(Given data begins)
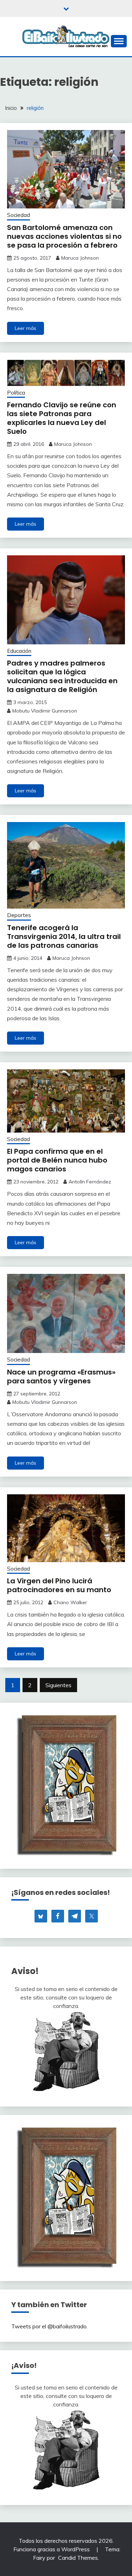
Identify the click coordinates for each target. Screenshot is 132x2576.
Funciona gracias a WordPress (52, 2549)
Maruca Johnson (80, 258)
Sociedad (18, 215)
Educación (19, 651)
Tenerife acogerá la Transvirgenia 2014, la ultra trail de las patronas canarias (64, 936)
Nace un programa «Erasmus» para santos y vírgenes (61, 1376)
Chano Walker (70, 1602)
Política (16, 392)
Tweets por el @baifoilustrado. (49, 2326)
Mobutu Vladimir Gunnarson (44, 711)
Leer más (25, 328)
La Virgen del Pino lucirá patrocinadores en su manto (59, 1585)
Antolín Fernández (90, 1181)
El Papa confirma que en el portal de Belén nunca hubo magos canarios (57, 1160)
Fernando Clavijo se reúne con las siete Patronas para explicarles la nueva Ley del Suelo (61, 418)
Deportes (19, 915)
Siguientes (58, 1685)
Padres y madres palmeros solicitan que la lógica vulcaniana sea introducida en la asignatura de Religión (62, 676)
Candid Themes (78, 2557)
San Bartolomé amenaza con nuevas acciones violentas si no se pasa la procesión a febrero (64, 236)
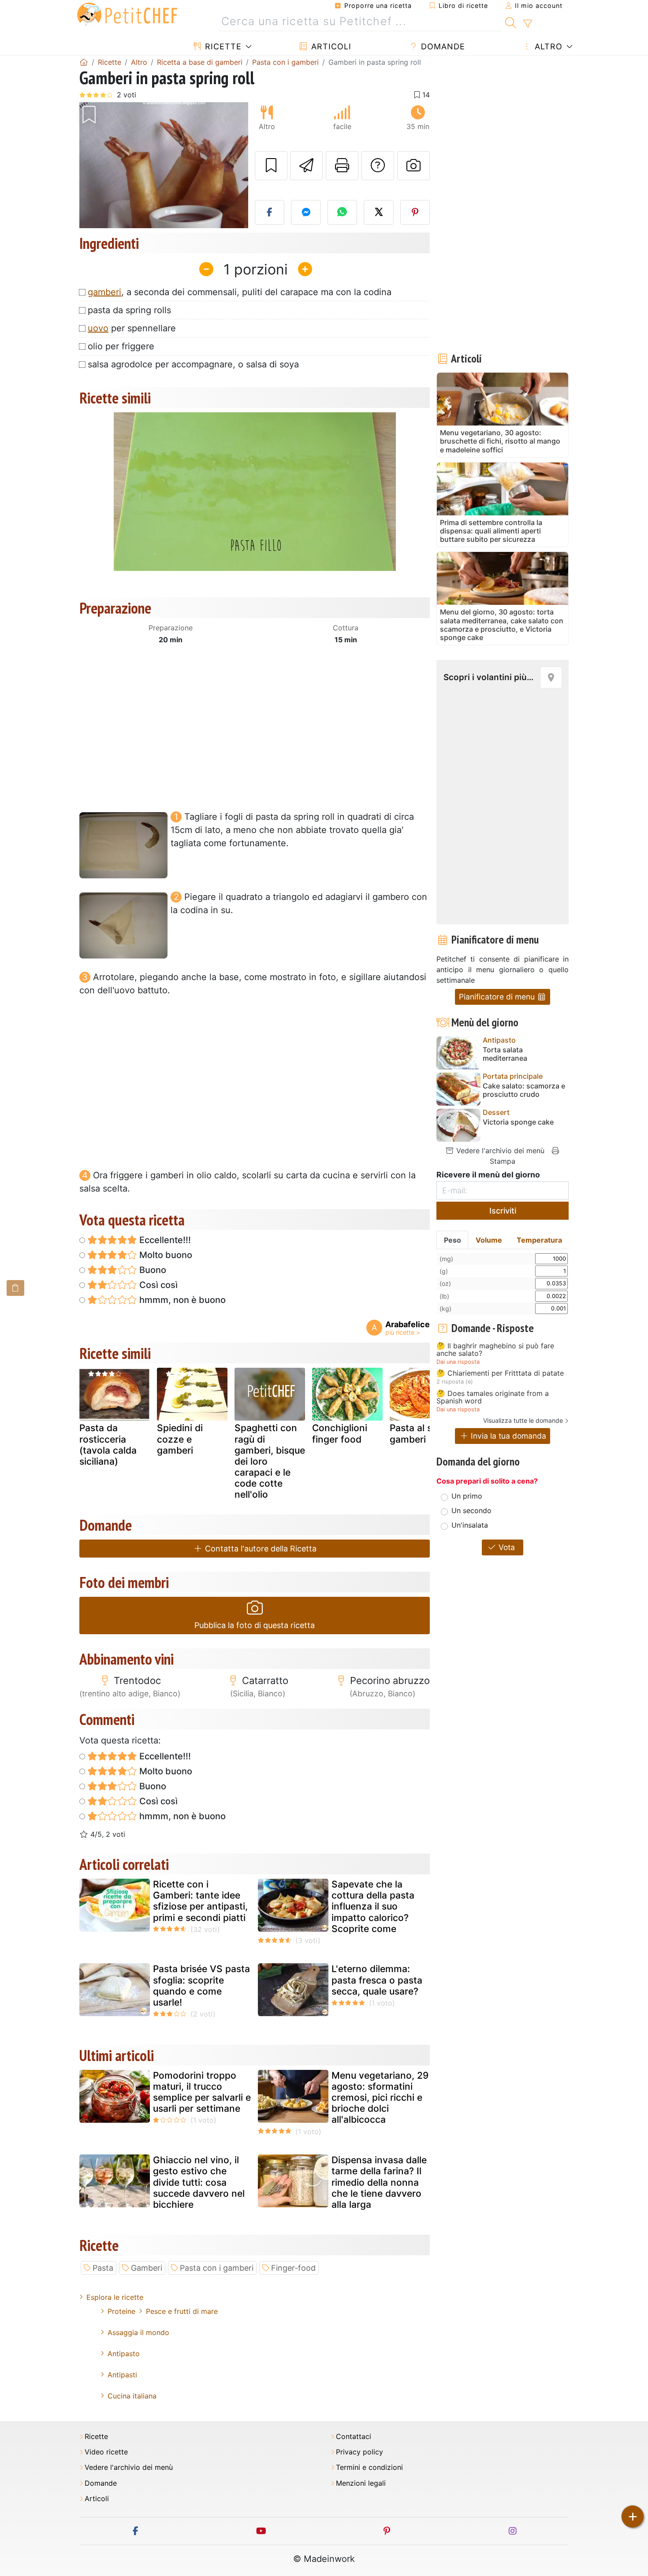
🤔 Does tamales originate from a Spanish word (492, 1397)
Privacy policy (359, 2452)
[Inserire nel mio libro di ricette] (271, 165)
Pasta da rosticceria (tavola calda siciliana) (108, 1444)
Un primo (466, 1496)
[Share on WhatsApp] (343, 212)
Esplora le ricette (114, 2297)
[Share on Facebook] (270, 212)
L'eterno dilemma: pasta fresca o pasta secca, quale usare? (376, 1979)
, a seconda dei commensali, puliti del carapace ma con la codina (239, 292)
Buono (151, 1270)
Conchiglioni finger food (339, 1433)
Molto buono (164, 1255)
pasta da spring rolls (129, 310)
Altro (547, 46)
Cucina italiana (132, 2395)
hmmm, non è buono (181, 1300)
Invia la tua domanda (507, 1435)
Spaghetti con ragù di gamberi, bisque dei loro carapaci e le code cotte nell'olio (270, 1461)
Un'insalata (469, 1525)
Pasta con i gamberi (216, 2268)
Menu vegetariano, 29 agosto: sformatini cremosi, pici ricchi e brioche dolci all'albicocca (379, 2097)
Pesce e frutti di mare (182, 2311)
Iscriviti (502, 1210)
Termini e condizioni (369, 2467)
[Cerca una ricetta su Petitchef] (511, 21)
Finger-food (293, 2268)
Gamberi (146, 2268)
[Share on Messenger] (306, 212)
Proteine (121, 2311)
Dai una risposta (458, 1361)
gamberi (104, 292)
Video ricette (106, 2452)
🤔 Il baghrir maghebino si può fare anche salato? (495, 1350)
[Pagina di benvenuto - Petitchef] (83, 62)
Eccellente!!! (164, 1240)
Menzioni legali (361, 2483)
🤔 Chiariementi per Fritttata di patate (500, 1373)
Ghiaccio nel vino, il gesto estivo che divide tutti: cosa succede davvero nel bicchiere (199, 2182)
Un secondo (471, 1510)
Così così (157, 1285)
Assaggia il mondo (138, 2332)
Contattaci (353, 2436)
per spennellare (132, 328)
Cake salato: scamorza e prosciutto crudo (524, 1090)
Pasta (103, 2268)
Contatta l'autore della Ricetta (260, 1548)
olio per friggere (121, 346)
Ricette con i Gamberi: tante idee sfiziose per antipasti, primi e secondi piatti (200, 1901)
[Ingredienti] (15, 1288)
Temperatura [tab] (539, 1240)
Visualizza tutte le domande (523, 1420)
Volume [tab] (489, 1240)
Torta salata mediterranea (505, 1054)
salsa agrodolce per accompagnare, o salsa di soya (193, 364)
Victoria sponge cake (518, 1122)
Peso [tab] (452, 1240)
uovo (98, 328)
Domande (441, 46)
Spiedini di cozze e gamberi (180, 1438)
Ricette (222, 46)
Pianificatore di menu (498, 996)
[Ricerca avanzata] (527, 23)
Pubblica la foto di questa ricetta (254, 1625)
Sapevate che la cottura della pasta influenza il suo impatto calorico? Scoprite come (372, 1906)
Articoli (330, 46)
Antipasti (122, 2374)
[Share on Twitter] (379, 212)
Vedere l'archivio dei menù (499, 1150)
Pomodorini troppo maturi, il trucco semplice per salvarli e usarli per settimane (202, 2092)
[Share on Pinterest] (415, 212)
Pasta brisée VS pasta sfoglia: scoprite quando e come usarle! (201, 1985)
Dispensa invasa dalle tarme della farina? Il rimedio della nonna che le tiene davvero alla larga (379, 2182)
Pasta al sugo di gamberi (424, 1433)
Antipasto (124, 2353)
(Given data ends)
(Given data begins)
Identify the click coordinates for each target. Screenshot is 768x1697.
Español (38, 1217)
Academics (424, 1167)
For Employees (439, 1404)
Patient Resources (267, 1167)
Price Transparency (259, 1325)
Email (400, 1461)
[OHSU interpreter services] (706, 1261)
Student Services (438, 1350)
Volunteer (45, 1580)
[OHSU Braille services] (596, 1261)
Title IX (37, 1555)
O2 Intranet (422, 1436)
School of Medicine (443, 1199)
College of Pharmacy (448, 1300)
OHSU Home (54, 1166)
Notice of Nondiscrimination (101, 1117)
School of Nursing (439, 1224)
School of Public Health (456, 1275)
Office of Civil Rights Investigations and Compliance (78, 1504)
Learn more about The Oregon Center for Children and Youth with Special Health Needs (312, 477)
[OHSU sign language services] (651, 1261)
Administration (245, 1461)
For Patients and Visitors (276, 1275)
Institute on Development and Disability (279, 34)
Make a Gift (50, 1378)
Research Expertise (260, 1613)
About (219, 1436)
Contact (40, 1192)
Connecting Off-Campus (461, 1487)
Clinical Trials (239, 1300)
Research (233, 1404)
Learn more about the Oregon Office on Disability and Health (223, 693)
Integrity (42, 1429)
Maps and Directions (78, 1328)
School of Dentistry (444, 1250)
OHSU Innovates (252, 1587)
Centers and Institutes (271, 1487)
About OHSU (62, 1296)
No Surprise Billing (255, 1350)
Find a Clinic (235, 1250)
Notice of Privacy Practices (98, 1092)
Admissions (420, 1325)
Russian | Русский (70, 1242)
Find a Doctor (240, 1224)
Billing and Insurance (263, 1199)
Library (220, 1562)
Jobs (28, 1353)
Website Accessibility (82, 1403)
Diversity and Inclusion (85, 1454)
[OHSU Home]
(Given data ends)
(Given data begins)
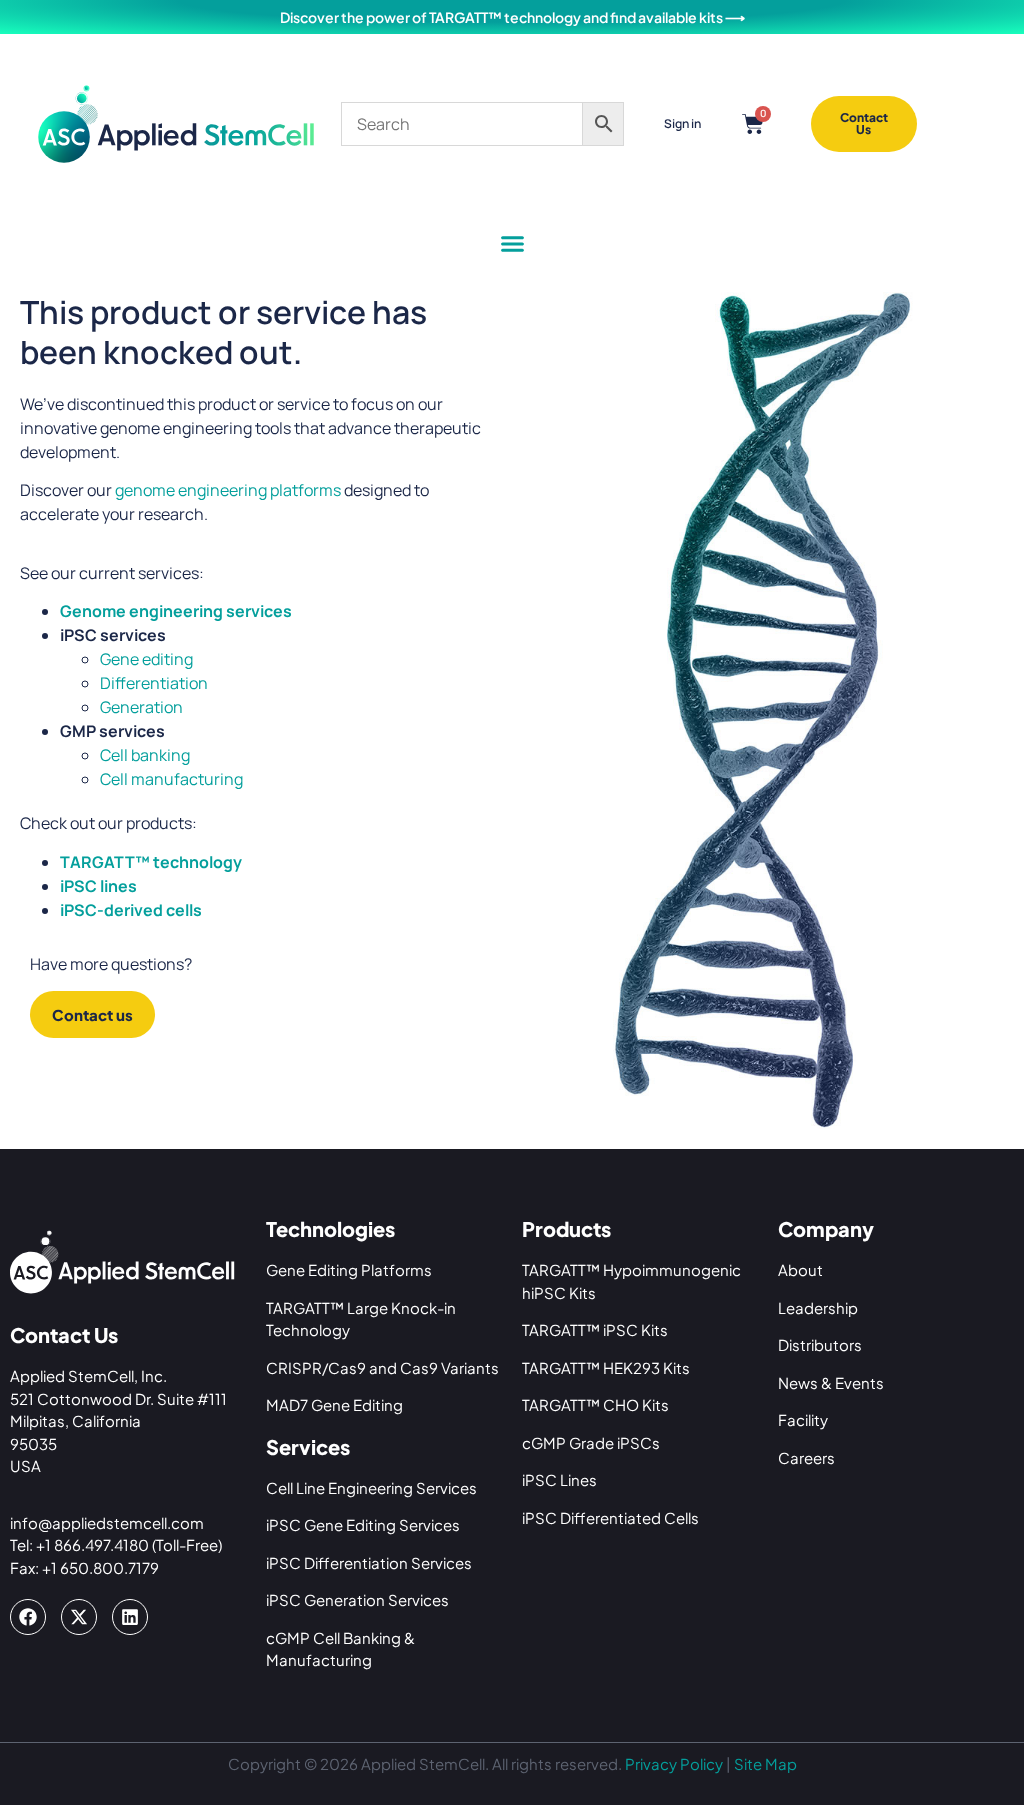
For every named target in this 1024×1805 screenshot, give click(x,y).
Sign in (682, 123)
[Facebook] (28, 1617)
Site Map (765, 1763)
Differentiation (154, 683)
(Given data ends)
__Instructions to follow__: Lines from the entries that contain the string "Health" must be found and copied.

__Response area__:
School of Public Health (456, 1275)
Learn more about The Oregon Center for Children and Youth with Special Health Needs (312, 477)
Learn more about the Oregon Office on Disability and Health (223, 693)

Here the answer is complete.